Cette lecture du Premier Testament nous fait découvrir, à travers un certain nombre de personnages, une suite d’actes de libération. En bravant les codes sociaux, ces récits se révèlent être une source d’inspiration pour remettre en question les pouvoirs établis et les relations de domination. Ce texte, bien plus qu’une révélation, est une révolution persistante contre les enrôlements idéologiques et une célébration de la liberté. Un texte inépuisable pour les chercheurs de sens. Et pour rester sur cette idée d’audace qui préside à ces rendez-vous, faisons nôtre cette phrase du livre :

“quand je quitte le confort des vérités garanties par le dogme, j’entre dans le monde mouvant et incertain du discernement qui me convoque absolument et sans répit.”
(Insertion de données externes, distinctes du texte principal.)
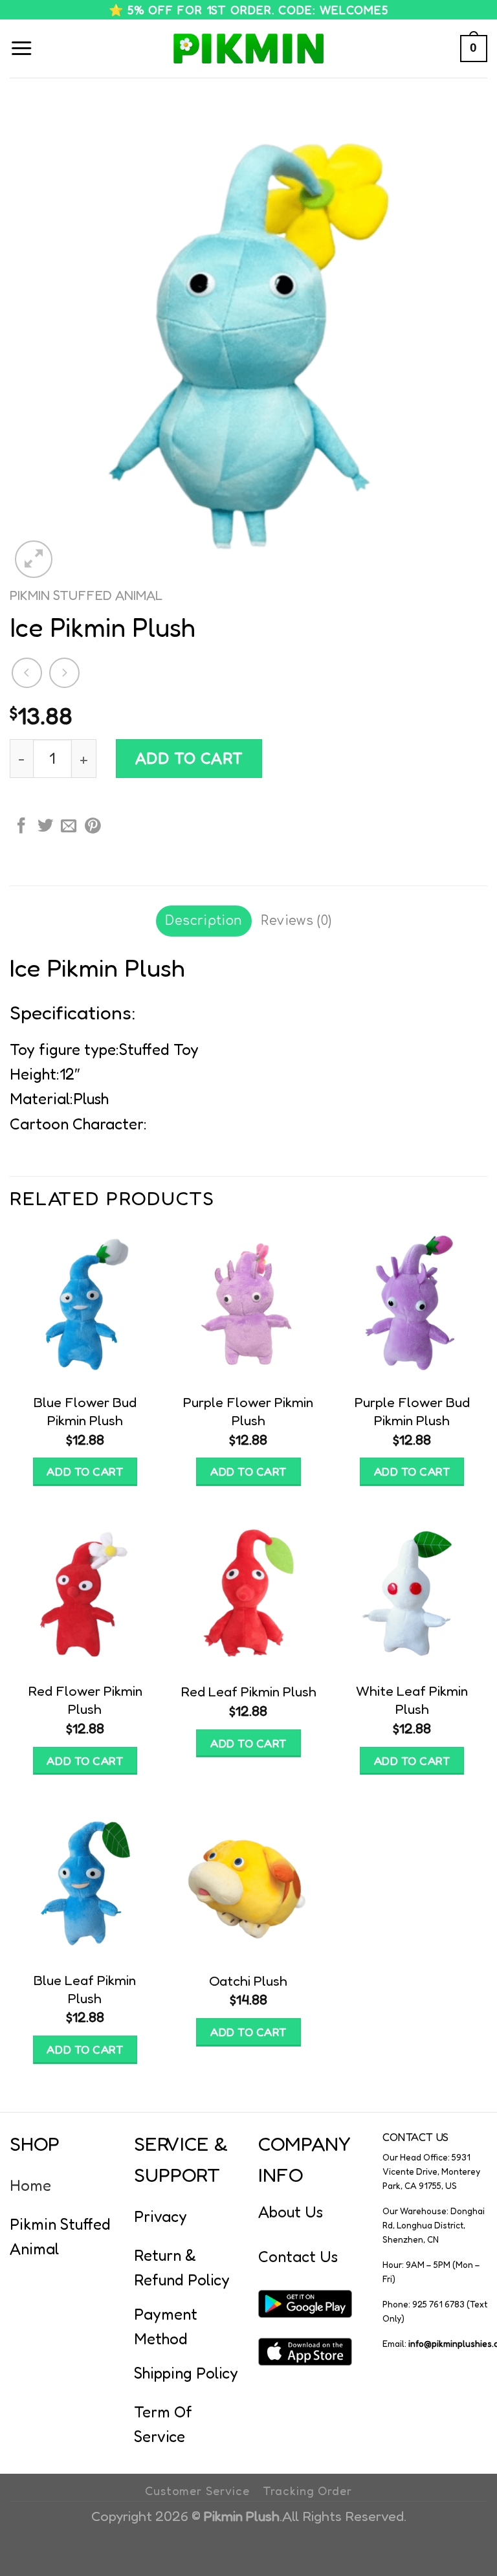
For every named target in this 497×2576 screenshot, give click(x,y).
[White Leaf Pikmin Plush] (412, 1593)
Alors, osons l’inconfort, osons déranger par une lecture renouvelée de la Bible !

Bernadette Capit


Les prochaines dates connues de ces rendez-vous de 20 h 30 à 21 h 30 (liens sur le site de la CEPFE) :

  • Le 18 février avec Ignace Berten, dominicain et théologien belge qui propose une réflexion à propos du modèle concret d’Église et du type de fonctionnement à imaginer pour répondre aux besoins de vie de foi des communautés et à la question urgente de la place des femmes.
  • Le 19 mars avec Gilbert Clavel, docteur en sociologie et licencié en théologie, pour son livre Femmes et Église : sortir des malentendus de l’Histoire, éd. L’Harmattan, juin 2024.
  • le 16 avril avec Sylvaine Landrivon, théologienne, co-autrice avec Anne Soupa du livre Marie telle que vous ne l’avez jamais vue, éd. Salvator, 2024 et autrice du livre La Part des femmes : relire la Bible pour repenser l’Église, éd. de l’atelier)

  1. Jean-Luc says:

    Merci Bernadette de ta présentation de ce livre. Elle invite bien tout le monde à réouvrir la Bible comme un lieu de recherche, de questionnements et d’ouvertures à la multiplicité des réponses sur notre vie humaine, loin des dogmatismes ou des seules réponses estimées valables par des spécialistes.